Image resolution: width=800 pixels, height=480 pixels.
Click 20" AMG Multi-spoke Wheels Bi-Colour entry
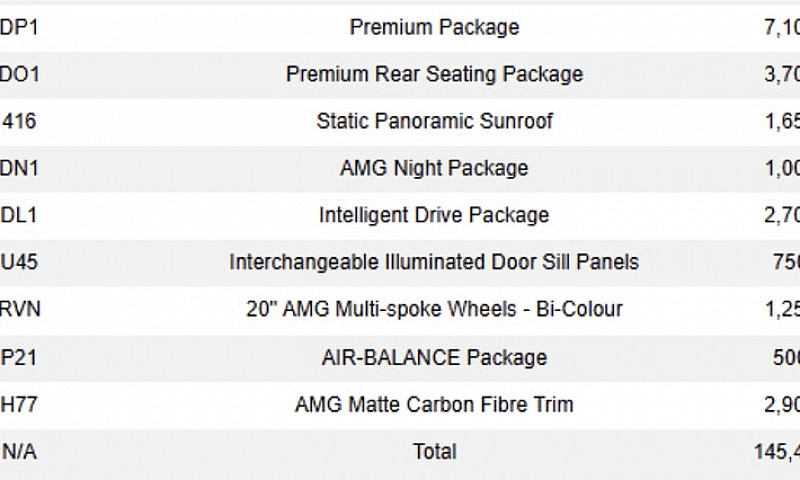point(434,309)
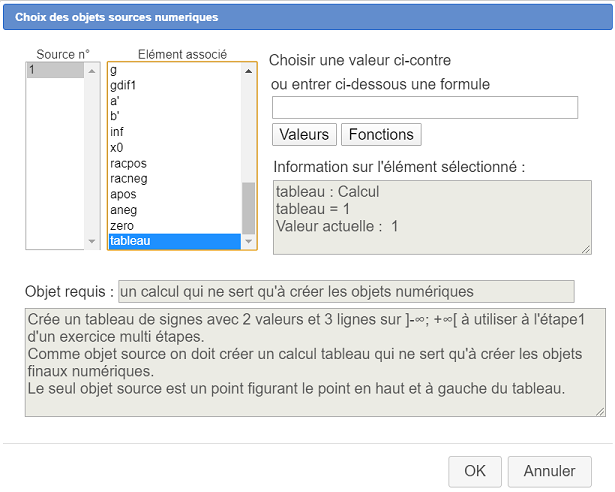This screenshot has width=615, height=492.
Task: Click the Annuler button
Action: point(549,471)
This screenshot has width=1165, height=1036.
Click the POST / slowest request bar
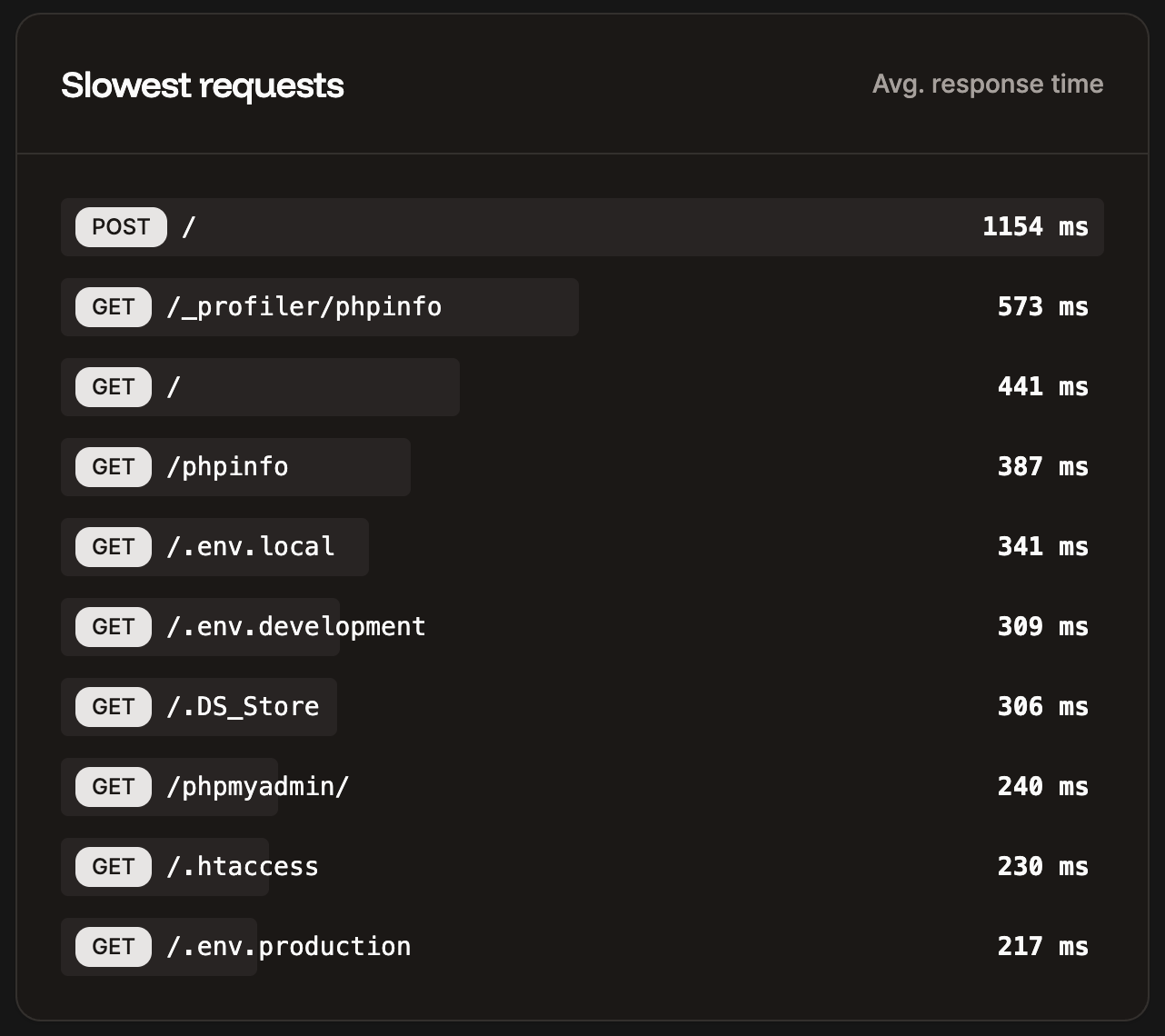coord(582,226)
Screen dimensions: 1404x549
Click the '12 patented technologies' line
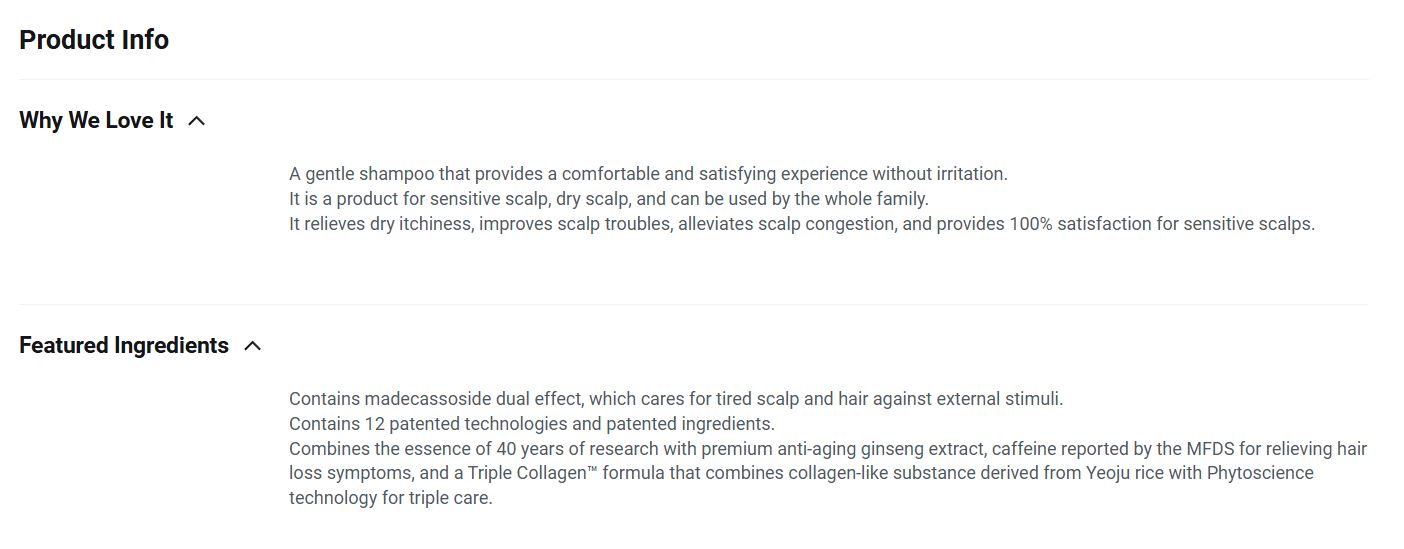pos(531,423)
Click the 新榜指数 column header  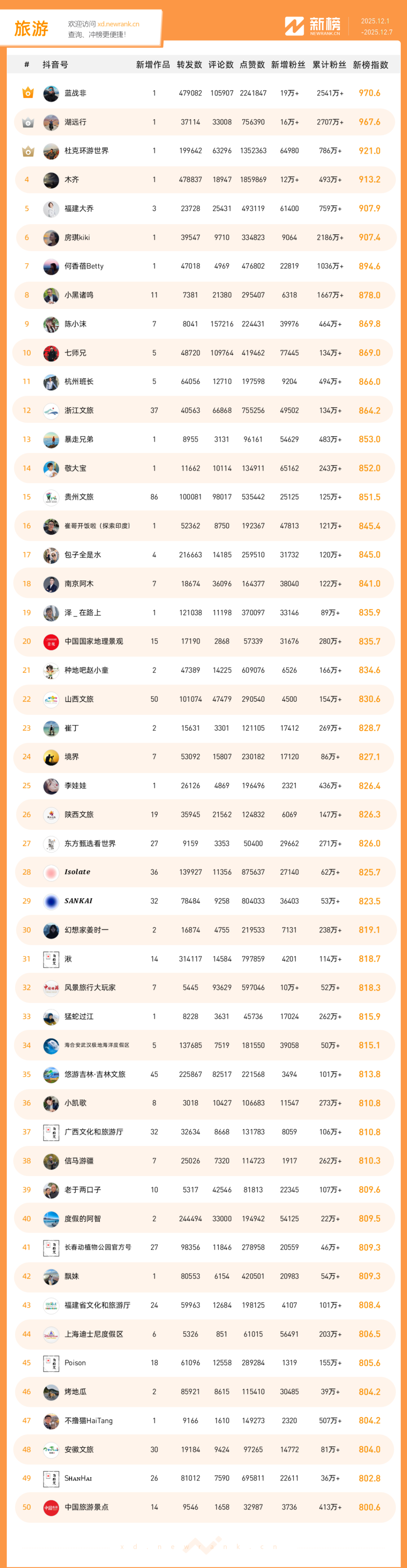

· · · · · · ·

Task item:
First drop every picture, then print the data above exactly as it stands.

Finished exercise:
Image resolution: width=800 pixels, height=480 pixels.
Click 20" AMG Multi-spoke Wheels Bi-Colour entry
point(434,309)
This screenshot has width=615, height=492.
Task: Click the Annuler button
Action: point(549,471)
This screenshot has width=1165, height=1036.
Click the POST / slowest request bar
coord(582,226)
Screen dimensions: 1404x549
Click the '12 patented technologies' line
pos(531,423)
Click the 新榜指数 column header  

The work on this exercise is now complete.